Thank you for responding.
I am going to tell you what I would tell a patient that presented in my office with similar symptoms and with a similar history. I suspect that this may be Chronic Obstructive Pulmonary Disease (COPD). I will explain.
The first presentation of COPD is often a history of coughing and early morning phlegm production. The gel like phlegm you describe could be phlegm associated with COPD. COPD is primarily caused by smoking. By the time early morning phlegm develops, there has been significant damage to the lungs. It has been speculated that there is a 50% reduction in functioning. Now, with this being said, it is still an early warning sign. Most people associate COPD with blue lips, fingers, labored breathing, oxygen, and activity limitations. These are all possible symptoms of COPD, but this represents end stages. In your case, slowing the progression is important.
You need to see your provider.

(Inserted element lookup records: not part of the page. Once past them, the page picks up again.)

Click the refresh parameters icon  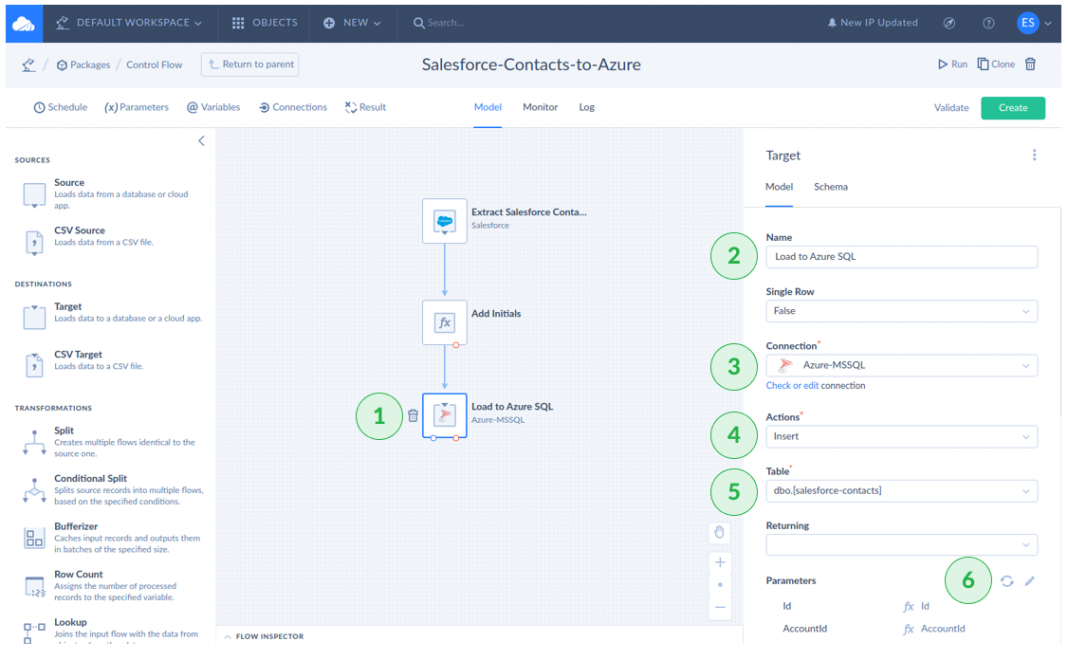tap(1006, 581)
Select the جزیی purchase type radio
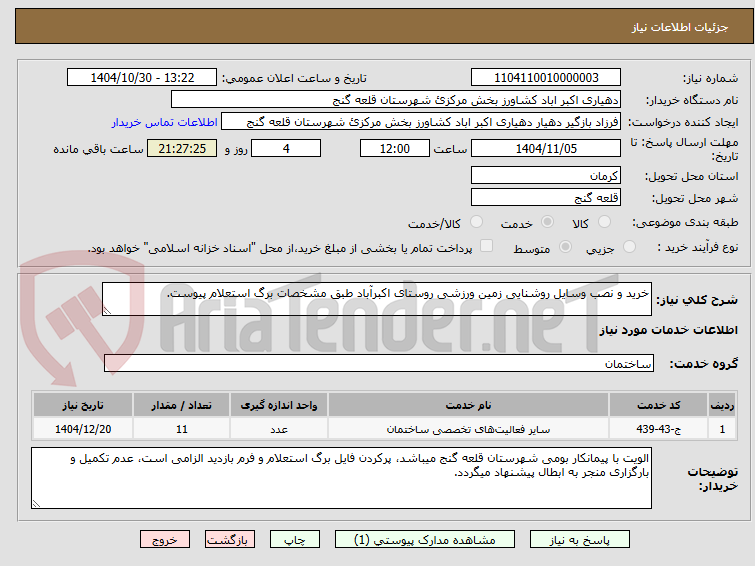Screen dimensions: 755x566 coord(629,247)
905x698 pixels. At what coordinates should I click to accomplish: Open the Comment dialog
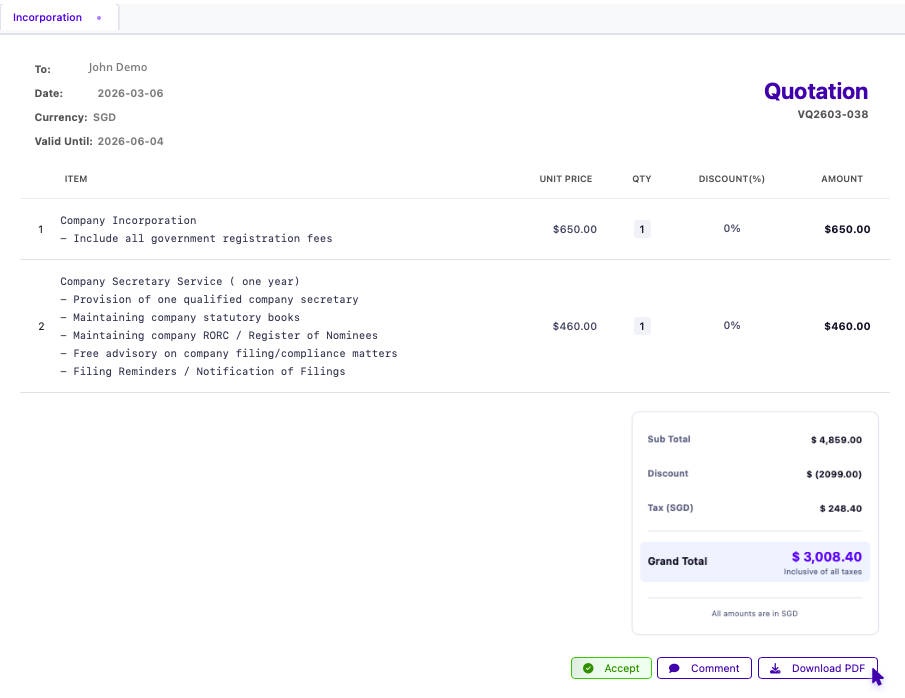click(704, 668)
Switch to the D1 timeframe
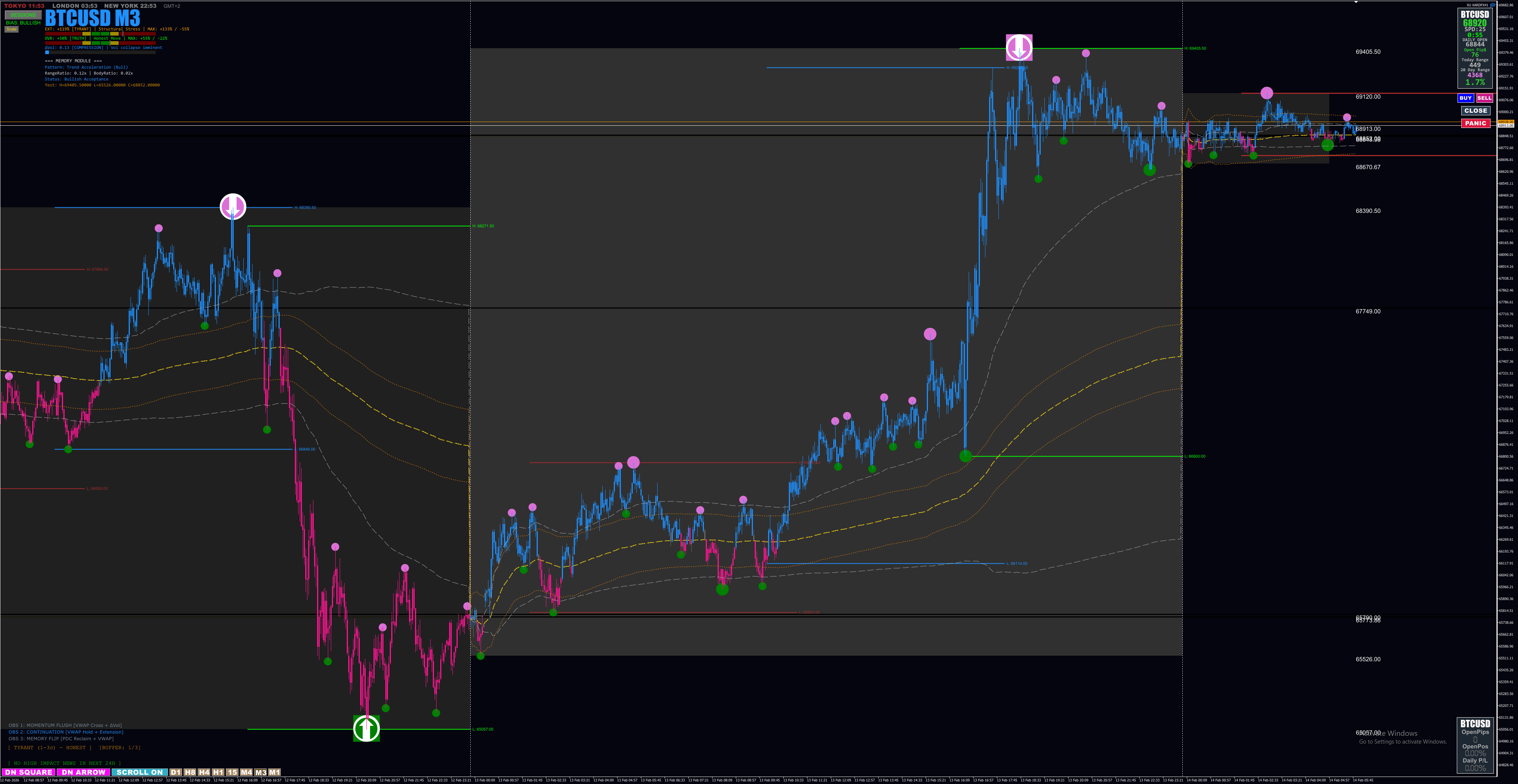 click(175, 772)
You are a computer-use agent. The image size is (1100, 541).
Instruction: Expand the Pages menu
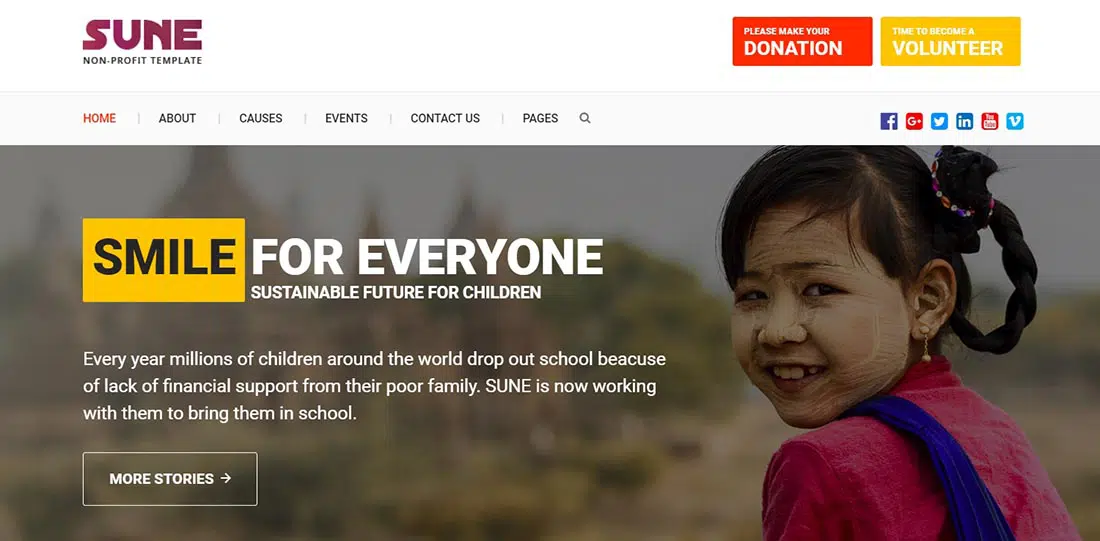coord(540,119)
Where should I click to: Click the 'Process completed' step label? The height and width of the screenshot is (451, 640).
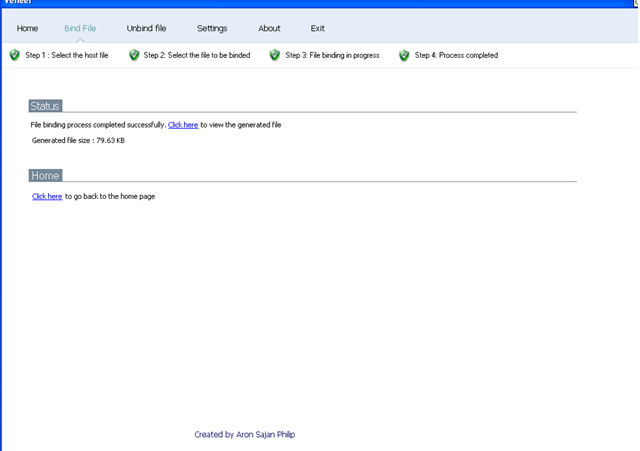tap(456, 55)
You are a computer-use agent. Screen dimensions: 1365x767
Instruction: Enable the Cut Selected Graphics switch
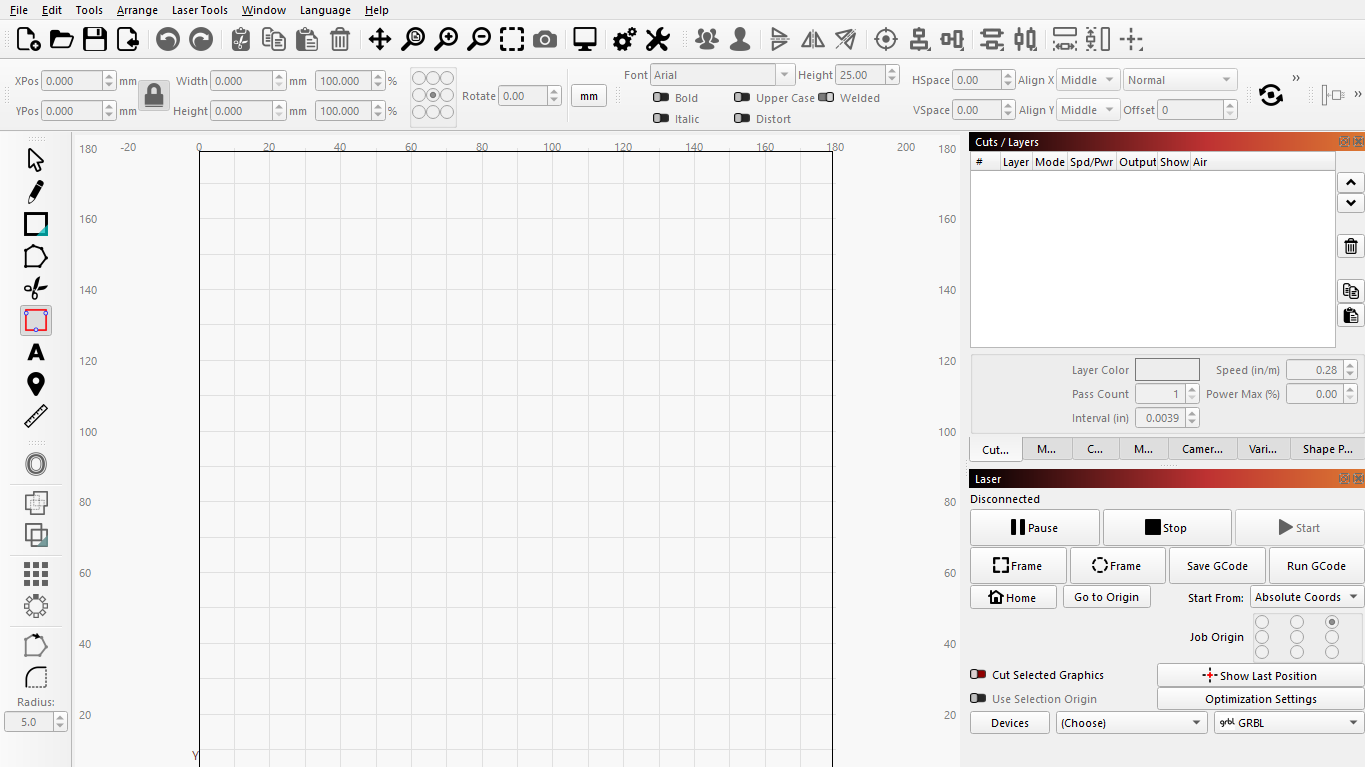tap(978, 675)
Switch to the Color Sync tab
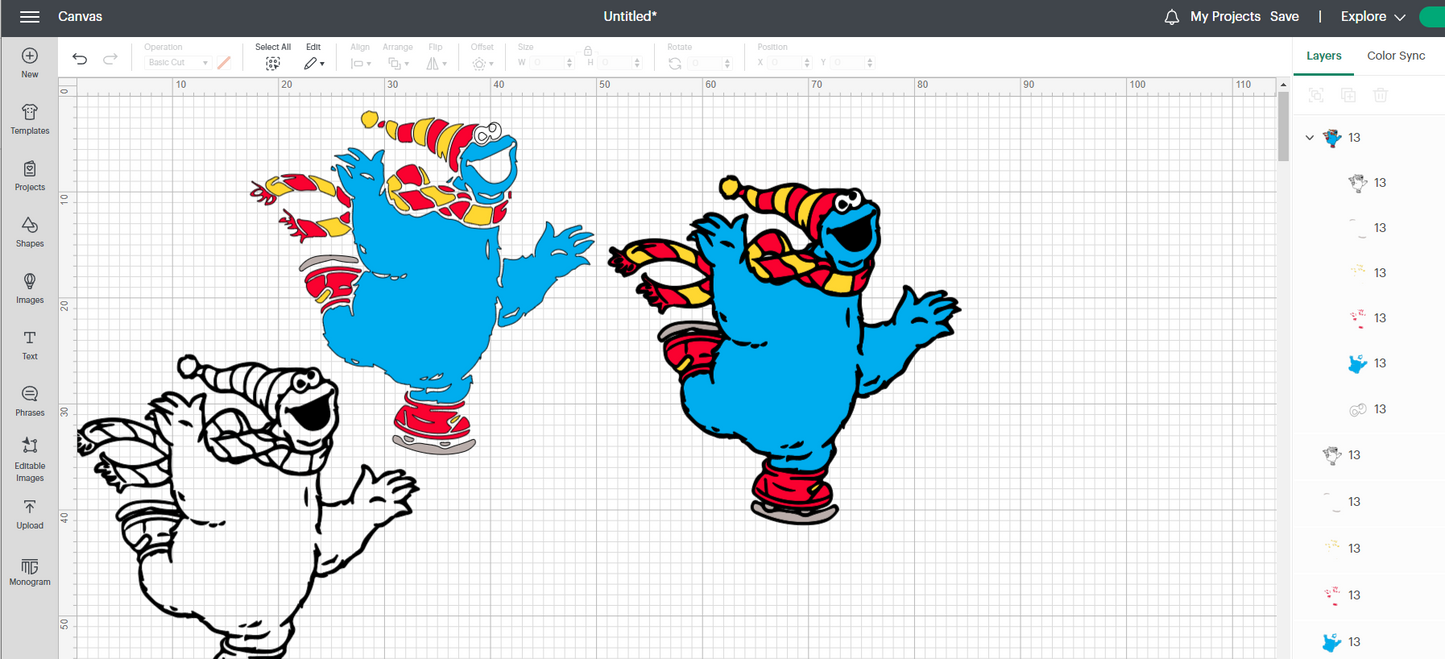Viewport: 1445px width, 659px height. [x=1395, y=56]
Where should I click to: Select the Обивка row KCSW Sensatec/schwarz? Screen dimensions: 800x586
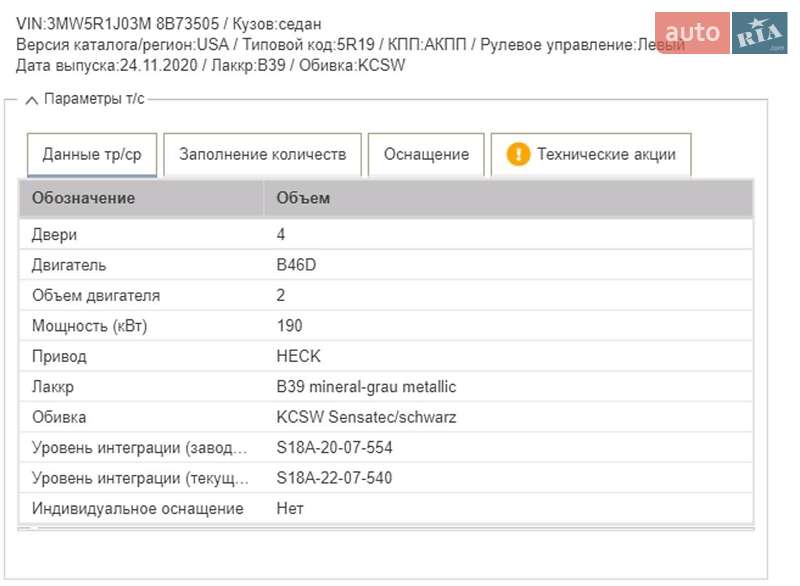pyautogui.click(x=365, y=417)
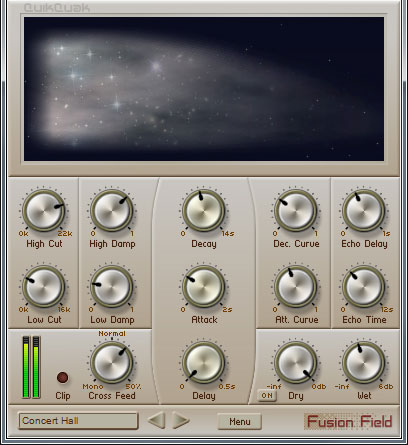Toggle the Dry ON button
Image resolution: width=408 pixels, height=445 pixels.
(267, 396)
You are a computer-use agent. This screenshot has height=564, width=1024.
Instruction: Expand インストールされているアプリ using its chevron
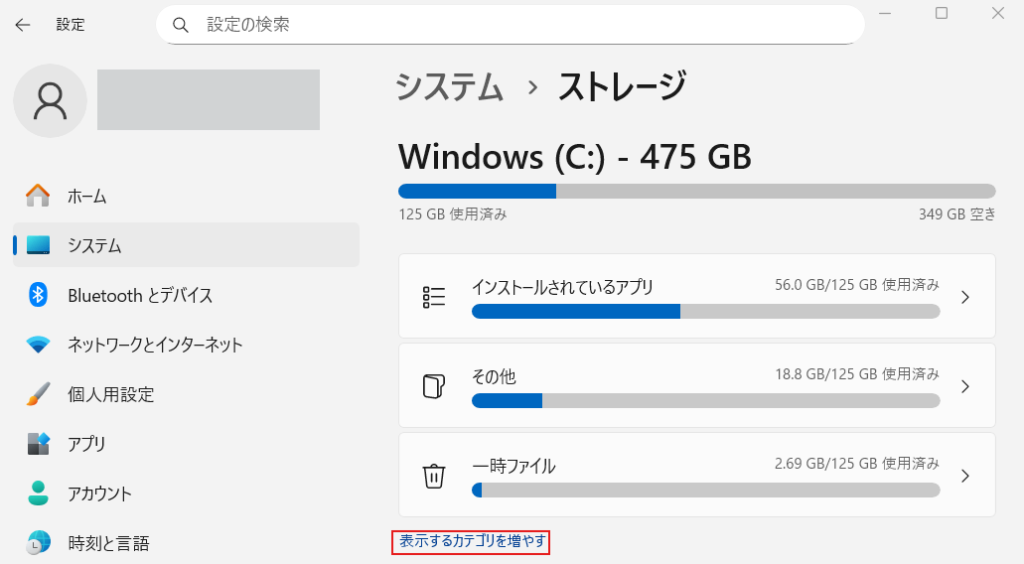click(965, 297)
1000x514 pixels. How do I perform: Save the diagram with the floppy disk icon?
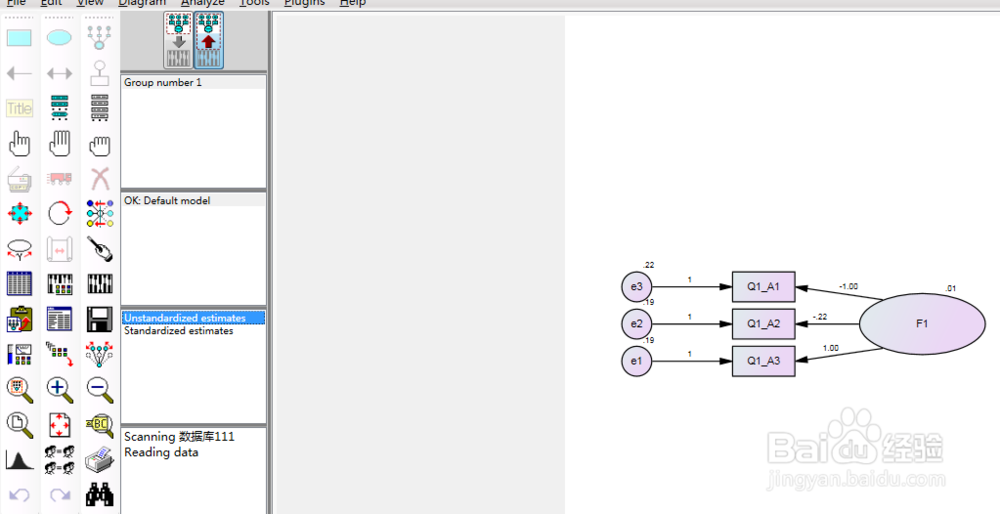click(99, 319)
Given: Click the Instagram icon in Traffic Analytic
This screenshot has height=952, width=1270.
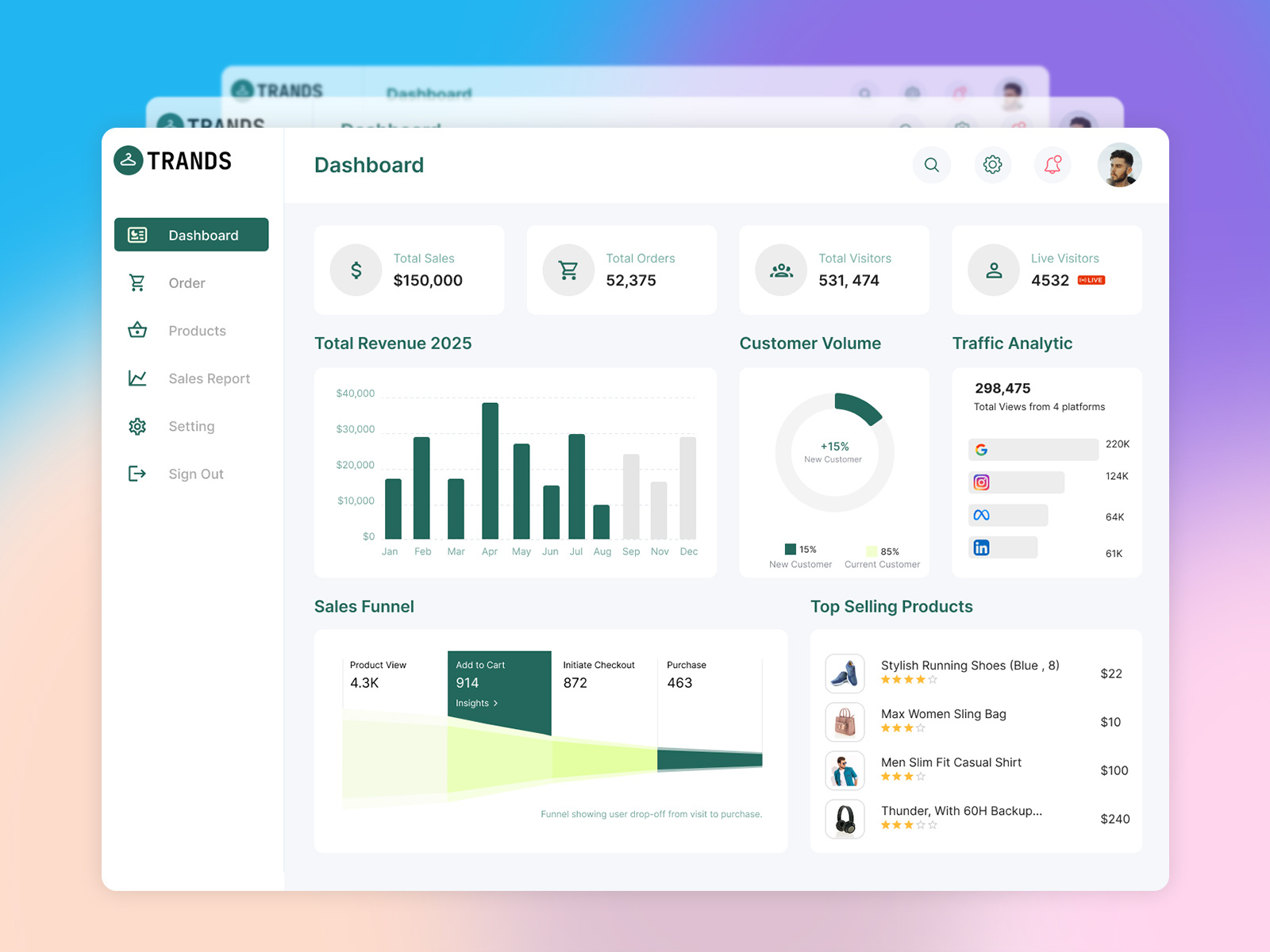Looking at the screenshot, I should coord(981,482).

You need to have a full physical assessment, and you also need to have some pulmonary function testing. You will want to talk with your provider about smoking cessation. I know that quitting smoking is not an easy task. Talk with your provider about options, such as Chantix or Wellbutrin. Work with your provider to establish a quit plan. Also, talk with your provider about routine pulmonary function testing and possible baseline chest x ray. Again, the key is to slow the progression.
I realize this is a great deal of information. Obviously, I can not substitute as a provider, and you will have to have a diagnosis by your provider, but please feel free to discuss this information I have presented with your provider.
If you have any additional questions or concerns, please let me know.